The one-sentence summary

We need to engage with language more – thinking and talking about it in a more effective way.

WHAT THE BOOK SAYS THE LANGUAGE WARS

  • This book unpacks how the history of ‘proper’ English came about. It looks at grammar rules, regional accents, swearing, spelling, dictionaries, political correctness and the role of electronic media in reshaping language.
  • People get angry about English, arguing about slang, abbreviations, buzzwords (itself a buzzword?), vocabulary imported from other languages, the abuse of apostrophes, and the mistakes of public figures who ‘ought to know better’.
  • But people have always worried about the state of English, from Chaucer through to Dickens and Shakespeare to the modern day.
  • Rules are a sort of armour, and yet rule-makers miss out on the dynamism of speech. Rules are really mental mechanisms that carry out operations to combine words in helpful arrangements so we can be understood.
  • The author is not arguing that there should be no norms or rules, just that we ought to think beyond tradition, habit and deference, and to consider what we want from our words.
  • We need to engage with language – we tend to discuss it in a cantankerous or petulant way, but thinking and talking about it should be a pleasure.

WHAT’S GOOD ABOUT IT

  • This is a series of 28 pithy essays that guide us through the history of our language, from slang and spelling to text messaging.
  • Given the recent rise of English as the world’s default internet language, it is important that we look at it carefully and understand it.
  • We all have our pet hates, but these start to look rather foolish if you take the long view.
  • Jonathan Swift hated the words ‘mob’ and ‘banter’. Dr.
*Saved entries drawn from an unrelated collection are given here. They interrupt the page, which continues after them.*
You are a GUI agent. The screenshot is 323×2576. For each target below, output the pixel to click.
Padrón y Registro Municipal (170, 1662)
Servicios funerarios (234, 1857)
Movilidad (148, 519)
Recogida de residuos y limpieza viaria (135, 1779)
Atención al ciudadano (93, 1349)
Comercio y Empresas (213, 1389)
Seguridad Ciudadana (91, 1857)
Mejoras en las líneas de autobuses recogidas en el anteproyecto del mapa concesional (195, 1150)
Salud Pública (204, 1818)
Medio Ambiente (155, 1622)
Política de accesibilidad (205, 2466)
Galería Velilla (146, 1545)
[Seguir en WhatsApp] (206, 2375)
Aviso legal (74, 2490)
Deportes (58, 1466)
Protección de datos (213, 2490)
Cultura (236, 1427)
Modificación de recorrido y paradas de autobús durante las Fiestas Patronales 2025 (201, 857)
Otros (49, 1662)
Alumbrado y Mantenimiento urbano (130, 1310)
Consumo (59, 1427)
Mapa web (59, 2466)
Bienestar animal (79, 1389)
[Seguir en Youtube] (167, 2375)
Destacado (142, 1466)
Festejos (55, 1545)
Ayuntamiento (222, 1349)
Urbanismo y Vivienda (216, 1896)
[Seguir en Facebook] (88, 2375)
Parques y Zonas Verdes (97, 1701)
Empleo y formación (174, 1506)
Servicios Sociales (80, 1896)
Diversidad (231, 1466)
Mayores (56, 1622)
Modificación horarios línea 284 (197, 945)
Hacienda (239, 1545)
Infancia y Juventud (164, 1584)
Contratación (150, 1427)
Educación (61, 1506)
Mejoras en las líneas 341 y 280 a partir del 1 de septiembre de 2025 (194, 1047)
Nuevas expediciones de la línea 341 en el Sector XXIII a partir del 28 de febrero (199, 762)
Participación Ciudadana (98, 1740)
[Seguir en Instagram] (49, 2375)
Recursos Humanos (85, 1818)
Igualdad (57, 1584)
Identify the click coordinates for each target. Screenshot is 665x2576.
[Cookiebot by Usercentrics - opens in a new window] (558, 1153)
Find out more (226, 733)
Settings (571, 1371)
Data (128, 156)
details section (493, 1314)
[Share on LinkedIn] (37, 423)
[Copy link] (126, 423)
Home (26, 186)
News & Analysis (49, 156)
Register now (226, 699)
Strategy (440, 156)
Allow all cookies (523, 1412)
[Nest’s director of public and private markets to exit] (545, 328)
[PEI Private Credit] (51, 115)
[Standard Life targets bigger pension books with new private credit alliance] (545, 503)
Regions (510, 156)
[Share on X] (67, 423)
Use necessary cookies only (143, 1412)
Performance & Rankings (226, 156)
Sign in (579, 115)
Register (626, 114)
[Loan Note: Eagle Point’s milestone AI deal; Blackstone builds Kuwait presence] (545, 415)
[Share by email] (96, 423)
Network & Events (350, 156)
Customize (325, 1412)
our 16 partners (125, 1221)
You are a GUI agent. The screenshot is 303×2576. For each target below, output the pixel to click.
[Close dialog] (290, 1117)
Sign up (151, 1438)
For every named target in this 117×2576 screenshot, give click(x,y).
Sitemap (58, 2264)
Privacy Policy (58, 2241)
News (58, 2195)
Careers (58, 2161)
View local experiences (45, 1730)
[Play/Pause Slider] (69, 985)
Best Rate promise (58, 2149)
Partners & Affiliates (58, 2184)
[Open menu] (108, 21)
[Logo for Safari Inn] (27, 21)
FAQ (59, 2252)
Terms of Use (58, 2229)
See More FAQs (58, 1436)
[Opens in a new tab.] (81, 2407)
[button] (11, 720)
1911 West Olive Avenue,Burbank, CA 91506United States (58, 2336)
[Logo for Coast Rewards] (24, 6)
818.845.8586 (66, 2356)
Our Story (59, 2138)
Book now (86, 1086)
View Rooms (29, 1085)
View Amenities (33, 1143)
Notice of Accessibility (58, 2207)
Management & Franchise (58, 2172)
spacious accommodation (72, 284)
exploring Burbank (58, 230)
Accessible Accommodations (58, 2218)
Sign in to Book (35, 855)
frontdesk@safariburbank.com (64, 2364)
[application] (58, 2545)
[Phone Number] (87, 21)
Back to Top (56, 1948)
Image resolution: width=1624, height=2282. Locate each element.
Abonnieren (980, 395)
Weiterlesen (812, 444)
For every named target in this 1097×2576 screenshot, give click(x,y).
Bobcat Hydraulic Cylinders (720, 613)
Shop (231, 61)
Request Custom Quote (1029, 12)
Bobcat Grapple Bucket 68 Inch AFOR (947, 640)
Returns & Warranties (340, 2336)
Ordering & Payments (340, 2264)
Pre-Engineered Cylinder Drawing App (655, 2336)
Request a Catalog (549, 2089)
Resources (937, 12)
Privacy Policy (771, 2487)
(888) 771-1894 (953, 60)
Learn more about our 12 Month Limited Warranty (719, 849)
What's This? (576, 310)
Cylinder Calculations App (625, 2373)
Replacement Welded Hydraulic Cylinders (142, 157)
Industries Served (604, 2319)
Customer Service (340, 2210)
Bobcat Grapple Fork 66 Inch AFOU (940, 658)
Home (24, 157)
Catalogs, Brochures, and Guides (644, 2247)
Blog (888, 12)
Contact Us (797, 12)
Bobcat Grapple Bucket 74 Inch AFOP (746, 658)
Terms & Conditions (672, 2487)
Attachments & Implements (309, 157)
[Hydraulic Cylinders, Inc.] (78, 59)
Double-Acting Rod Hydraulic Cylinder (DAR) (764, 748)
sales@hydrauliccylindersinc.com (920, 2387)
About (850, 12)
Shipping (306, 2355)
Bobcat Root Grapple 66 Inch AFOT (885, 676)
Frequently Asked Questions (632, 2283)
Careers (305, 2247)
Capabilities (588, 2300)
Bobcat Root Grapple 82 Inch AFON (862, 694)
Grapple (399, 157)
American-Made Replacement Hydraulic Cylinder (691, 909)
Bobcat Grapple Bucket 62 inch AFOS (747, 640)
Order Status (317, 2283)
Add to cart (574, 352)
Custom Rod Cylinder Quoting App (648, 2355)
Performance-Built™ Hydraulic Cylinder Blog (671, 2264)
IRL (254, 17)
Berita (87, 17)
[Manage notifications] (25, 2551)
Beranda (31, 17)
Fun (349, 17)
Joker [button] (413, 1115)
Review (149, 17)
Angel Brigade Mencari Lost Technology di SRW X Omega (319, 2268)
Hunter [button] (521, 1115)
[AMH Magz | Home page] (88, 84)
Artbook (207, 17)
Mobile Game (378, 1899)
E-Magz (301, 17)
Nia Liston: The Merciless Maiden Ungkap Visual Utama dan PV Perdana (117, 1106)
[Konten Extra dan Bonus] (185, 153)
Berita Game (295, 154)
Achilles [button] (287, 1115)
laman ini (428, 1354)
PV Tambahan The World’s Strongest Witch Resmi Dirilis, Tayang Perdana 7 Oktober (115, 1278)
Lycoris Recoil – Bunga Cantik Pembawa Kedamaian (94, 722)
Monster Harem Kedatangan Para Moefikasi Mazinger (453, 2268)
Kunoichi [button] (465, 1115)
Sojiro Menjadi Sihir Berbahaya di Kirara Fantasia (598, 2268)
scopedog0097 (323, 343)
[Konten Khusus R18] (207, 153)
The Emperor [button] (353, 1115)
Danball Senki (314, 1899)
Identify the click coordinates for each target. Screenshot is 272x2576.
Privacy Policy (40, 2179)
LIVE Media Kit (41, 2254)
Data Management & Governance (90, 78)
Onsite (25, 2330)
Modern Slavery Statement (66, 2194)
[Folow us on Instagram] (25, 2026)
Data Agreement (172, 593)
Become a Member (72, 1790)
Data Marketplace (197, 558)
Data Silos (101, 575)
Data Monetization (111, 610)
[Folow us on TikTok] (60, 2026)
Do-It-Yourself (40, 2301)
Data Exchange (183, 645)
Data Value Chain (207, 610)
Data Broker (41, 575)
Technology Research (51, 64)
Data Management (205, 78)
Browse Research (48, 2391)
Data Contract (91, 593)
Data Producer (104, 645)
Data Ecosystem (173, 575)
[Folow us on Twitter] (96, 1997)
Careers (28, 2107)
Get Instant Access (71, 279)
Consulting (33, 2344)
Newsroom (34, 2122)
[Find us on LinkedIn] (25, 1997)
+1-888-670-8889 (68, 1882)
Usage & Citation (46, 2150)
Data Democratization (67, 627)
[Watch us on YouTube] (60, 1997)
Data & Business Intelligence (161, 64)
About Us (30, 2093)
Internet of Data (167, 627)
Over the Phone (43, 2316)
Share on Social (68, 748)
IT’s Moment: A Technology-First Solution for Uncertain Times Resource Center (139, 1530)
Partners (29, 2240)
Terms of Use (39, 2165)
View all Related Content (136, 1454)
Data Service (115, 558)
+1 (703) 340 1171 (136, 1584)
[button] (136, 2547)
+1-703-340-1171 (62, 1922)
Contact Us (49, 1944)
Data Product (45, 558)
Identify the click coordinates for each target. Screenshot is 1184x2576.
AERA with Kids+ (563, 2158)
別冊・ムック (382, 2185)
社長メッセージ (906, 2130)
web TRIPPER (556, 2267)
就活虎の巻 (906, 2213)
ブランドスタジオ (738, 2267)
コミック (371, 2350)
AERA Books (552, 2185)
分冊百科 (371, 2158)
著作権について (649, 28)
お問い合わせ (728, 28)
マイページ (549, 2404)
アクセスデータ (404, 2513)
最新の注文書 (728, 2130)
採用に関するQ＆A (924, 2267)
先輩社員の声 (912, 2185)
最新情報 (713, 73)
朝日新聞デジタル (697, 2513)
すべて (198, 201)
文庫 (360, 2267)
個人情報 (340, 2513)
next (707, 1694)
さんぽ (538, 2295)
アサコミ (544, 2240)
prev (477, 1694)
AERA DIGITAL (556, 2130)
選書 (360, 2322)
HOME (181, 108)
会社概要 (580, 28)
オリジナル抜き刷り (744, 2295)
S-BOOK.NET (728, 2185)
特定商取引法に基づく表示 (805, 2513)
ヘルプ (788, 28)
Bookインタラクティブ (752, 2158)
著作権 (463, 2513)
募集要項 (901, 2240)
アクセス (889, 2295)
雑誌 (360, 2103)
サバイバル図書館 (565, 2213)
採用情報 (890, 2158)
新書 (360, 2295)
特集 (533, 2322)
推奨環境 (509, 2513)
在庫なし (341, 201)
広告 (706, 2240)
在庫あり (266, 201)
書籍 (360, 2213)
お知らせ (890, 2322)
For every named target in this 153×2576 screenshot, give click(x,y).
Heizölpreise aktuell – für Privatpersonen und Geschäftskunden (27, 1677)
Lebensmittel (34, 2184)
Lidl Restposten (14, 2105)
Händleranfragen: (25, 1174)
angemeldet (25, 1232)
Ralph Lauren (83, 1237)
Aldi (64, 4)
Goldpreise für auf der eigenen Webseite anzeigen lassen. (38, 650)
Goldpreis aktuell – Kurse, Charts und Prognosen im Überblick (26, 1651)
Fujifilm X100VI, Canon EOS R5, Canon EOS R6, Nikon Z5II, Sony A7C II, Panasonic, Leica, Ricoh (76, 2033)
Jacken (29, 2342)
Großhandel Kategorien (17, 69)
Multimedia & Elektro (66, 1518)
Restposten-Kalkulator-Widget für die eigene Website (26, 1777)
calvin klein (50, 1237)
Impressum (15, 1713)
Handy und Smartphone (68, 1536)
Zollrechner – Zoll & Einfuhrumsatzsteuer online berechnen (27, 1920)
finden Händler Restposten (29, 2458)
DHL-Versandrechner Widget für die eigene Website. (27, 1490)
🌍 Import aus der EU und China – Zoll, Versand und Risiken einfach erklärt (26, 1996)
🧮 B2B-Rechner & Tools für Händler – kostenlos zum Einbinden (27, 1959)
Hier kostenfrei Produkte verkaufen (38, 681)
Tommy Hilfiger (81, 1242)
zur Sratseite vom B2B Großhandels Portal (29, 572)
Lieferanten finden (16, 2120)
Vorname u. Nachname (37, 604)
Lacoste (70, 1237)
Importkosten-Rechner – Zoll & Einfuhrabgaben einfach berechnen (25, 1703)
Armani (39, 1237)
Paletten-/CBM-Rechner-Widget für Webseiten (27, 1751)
Johnson hated ‘trait’ and ‘ruse’, mainly because they were French in origin. Not long ago ‘mileage’ and ‘hindsight’ were regarded as awful Americanisms. Things move on.
  • Complaints about English are as old as the hills, based on no linguistic logic and fairly futile, since no one can stop language from evolving, and it is healthy that it does.
  • The reader can either regard this as a call to arms, or just a pleasant ramble through the vagaries of our strange language.

WHAT YOU HAVE TO WATCH

  • It is fairly long and very detailed, and so is not for the faint-hearted. However, being broken down into 28 essays, it can be cherry-picked.